Baca juga: Komisi II DPR: Polri di bawah Kemendagri perpanjang rantai birokrasi
Upacara pemisahan dilakukan pada 1 April 1999 di Mabes ABRI Cilangkap, Jakarta Timur, yang ditandai dengan penyerahan Panji Tribata POLRI dari Kepala Staf Umum ABRI kepada Kapolri Jenderal Roesmanhadi.
Sejak saat itu, POLRI berada di bawah Kementerian Pertahanan (Dephankam). Satu tahun kemudian, TAP MPR No. VI/2000 dan Ketetapan MPR No. VII/MPR/2000 menetapkan kemandirian POLRI di bawah Presiden, serta mengatur reformasi birokrasi untuk menjadikannya lebih profesional dan bermanfaat.

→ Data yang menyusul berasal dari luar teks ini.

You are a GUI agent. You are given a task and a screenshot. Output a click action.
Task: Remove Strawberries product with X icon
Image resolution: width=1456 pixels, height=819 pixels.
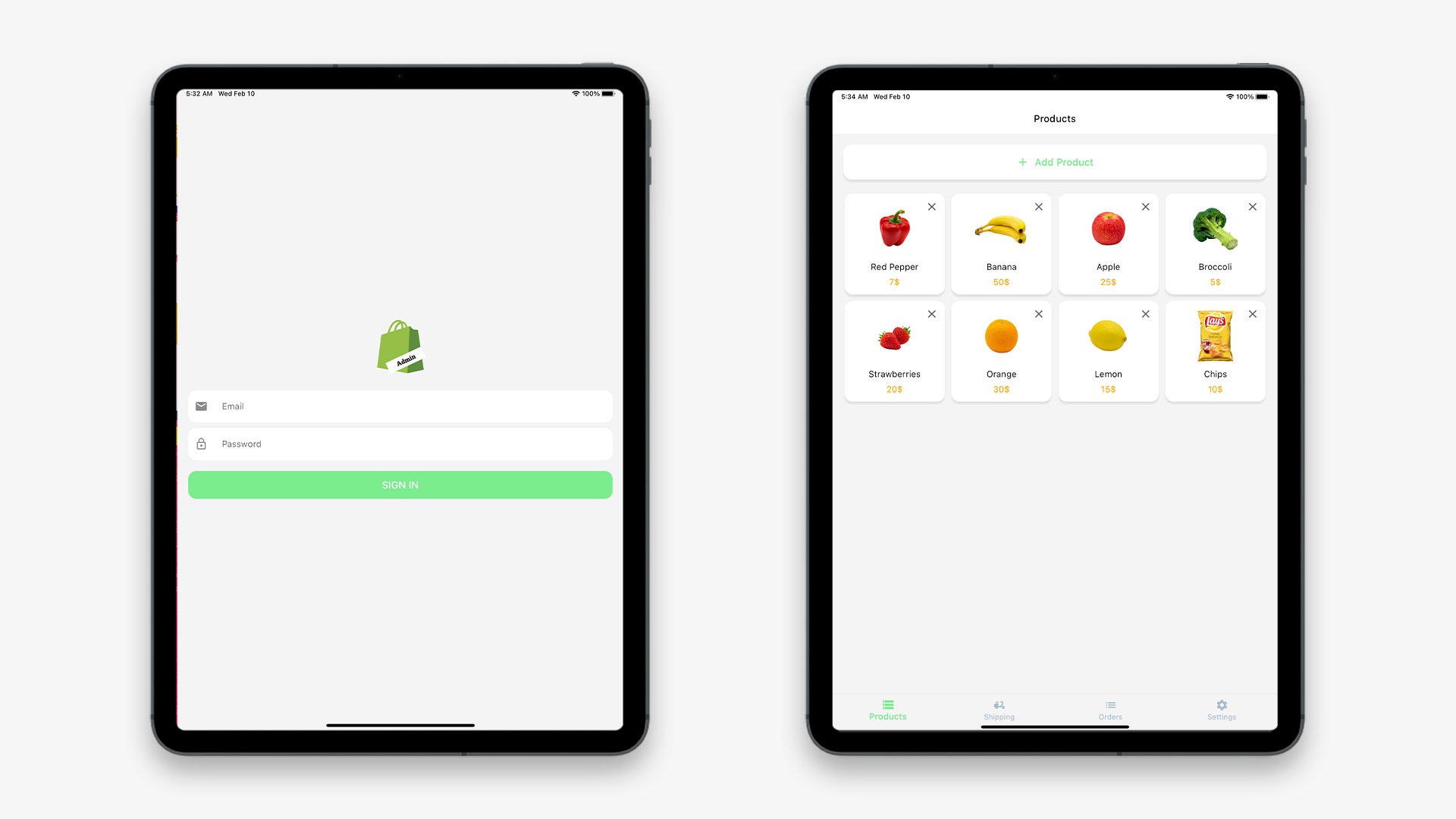point(932,314)
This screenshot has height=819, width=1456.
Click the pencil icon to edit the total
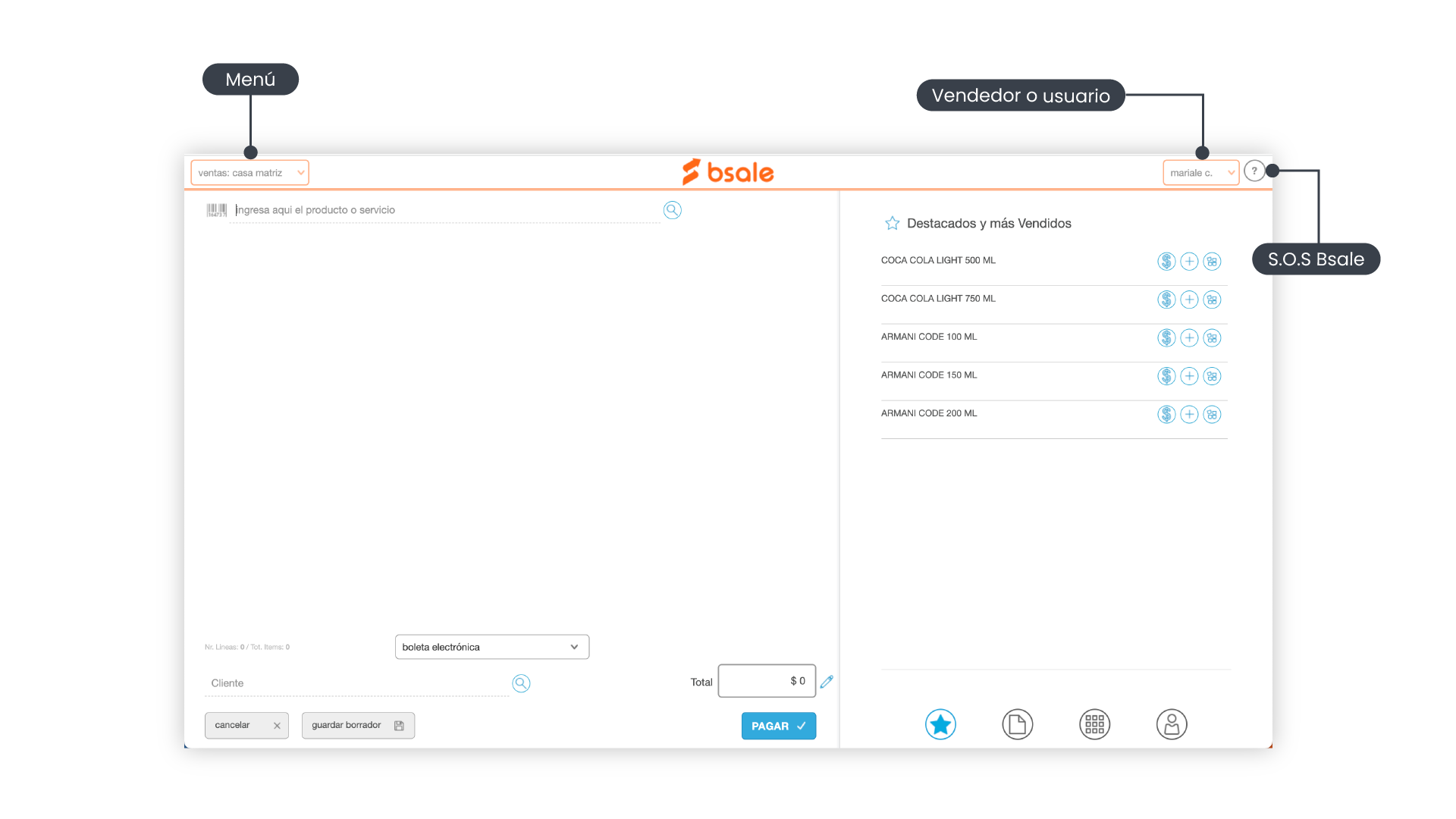(x=827, y=682)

Pemisahan POLRI dan ABRI atau sekarang disebut sebagai Tentara Nasional Indonesia (TNI) semakin diperkuat melalui amendemen UUD 1945 dan pengesahan UU No. 2 Tahun 2002 tentang Kepolisian Republik Indonesia.
UU No. 2/2002 mengatur perubahan besar, termasuk Kapolri yang bertanggung jawab langsung pada Presiden, pengangkatan Kapolri yang memerlukan persetujuan DPR, pembentukan Komisi Kepolisian Nasional, serta larangan POLRI terlibat dalam politik praktis. Selain itu, dilakukan demiliterisasi Polri, mengubahnya dari institusi militer menjadi lembaga sipil penegak hukum yang profesional, dengan penekanan pada Hak Asasi Manusia.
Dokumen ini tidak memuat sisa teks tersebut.